Genome-wide approaches like high-throughput DNA- and RNA-sequencing have shown that only a small part of eukaryotic genomes codes for proteins (e.g. in human only 1.5%). However, virtually the whole non-coding part is also transcribed, giving rise to thousands of non-coding RNAs (ncRNAs). The biological role of these ncRNAs has been intensively investigated over last decade, showing that they have various functions in the cell nucleus and the cytoplasm. One of the most interesting features of ncRNAs is that many of them can modulate the chromatin state in a site-specific manner. However, in most cases it is not clear how ncRNAs find their specific target sites in the genome.
Tethering via chromatin-bound proteins can be one mechanism, but is indirect and has limited discriminative power. Therefore, direct sequence-specific interactions of ncRNAs with genomic DNA are better suited. In fact, nascent RNA can displace the non-template DNA strand and base-pair with the template strand, leading to a RNA/DNA hybrid and a single stranded DNA, a structure which is termed R-loop. R-loops have been shown to have indeed regulatory functions, but they depend on ongoing transcription and expose the single strand to an increased risk of DNA damage.
Another triple stranded RNA/DNA structure are triple helices (triplexes), in which the RNA binds to the major groove of the DNA double helix via Hoogsteen base pairing. RNA:DNA triplexes have certain sequence requirements and thus allow a relaxed sequence specificity between both nucleic acids, i.e. triplex-forming RNAs can act in cis or in trans at one or several genomic loci. These features, together with the non-invasive interaction with DNA, make RNA:DNA triplex formation a very attractive targeting mechanism for ncRNAs. However, the detection of RNA:DNA triplexes in cells is very difficult and there are only a few reports describing a role of these structures in gene regulation.
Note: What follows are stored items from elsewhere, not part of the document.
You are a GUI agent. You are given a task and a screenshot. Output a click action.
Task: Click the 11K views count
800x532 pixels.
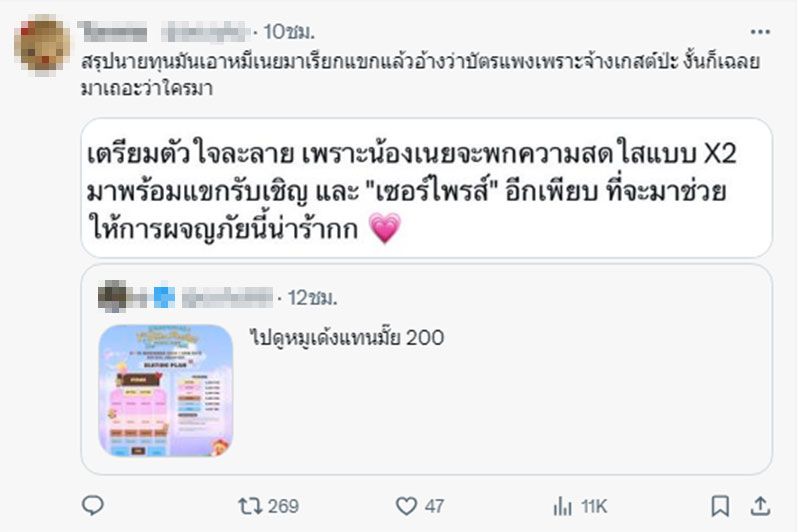tap(594, 506)
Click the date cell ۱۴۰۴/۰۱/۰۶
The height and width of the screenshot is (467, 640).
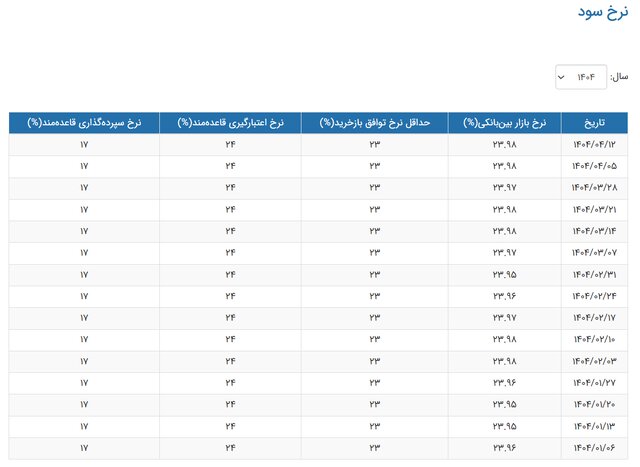594,447
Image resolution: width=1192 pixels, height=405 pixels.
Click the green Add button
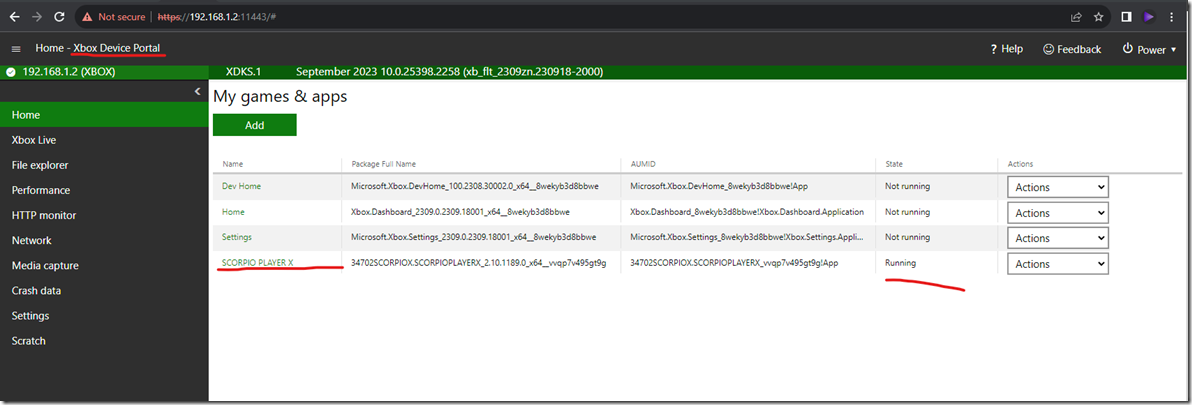tap(254, 125)
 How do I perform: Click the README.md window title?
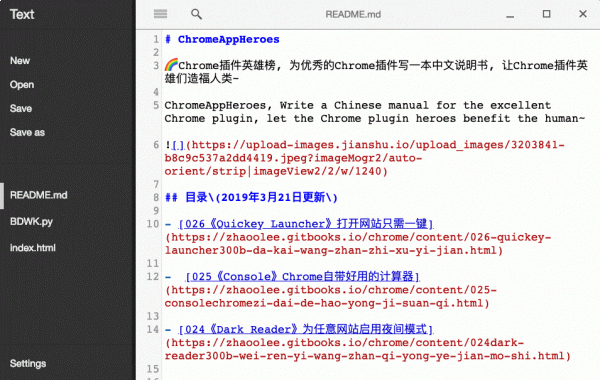point(353,15)
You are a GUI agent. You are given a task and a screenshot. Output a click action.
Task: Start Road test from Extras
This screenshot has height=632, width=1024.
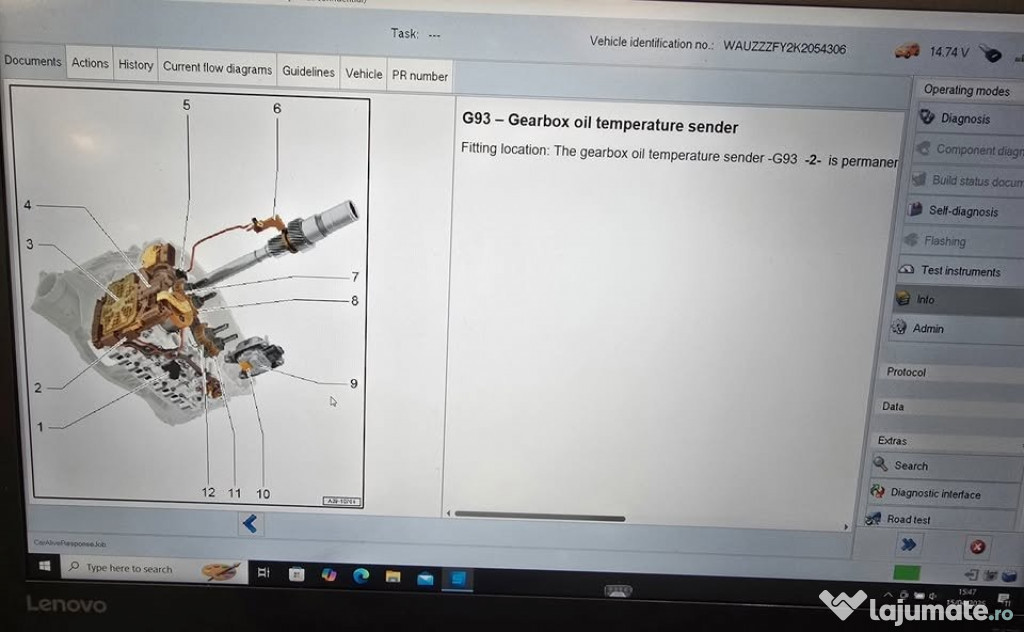tap(907, 519)
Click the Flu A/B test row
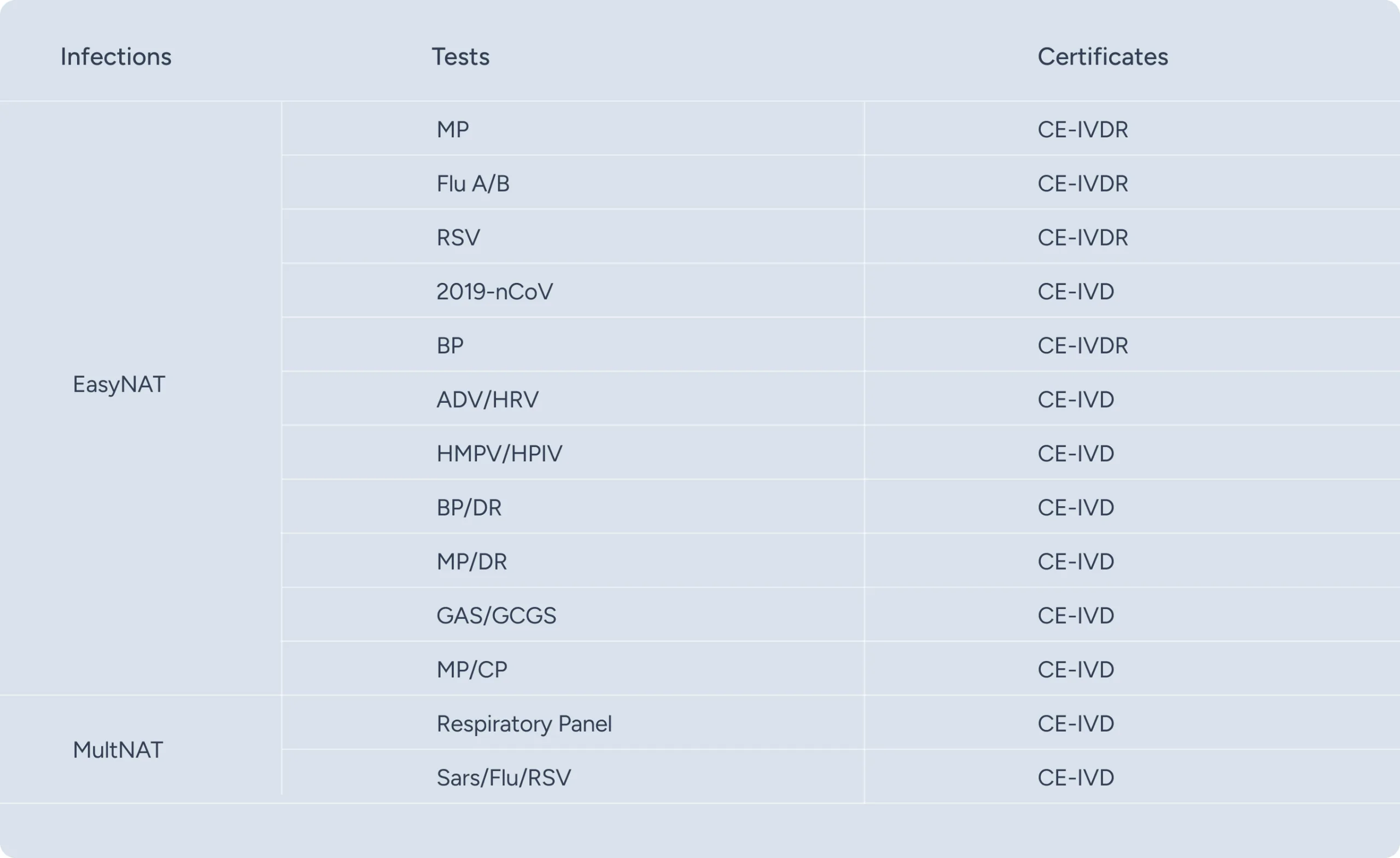Image resolution: width=1400 pixels, height=858 pixels. 472,184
One major aim of our work is to comprehensively identify and characterize ncRNA:DNA triplexes. We develop tools and techniques to detect these structures in cells that will allow us to globally map triplex-forming sites in the genome. From these data we hope to deduce general rules of triplex-formation. To decipher the role of ncRNA:DNA triplexes in shaping the chromatin landscape, we study individual triplexes under different physiological conditions and manipulate triplex formation by knocking down (loss-of-function) or overexpressing (gain-of-function) the respective ncRNAs. Moreover, we investigate how triplexes can compete with binding of proteins or with formation of alternative nucleic acid structures at the target sites, but also how (and which) chromatin-associated factors are recruited by triplexes. Together, we hope that our work will provide a profound understanding of ncRNA-mediated triplex-formation, which, according to the vast number of genomic sites with triplex-forming potential, is an important and abundant mechanism of epigenetic regulation.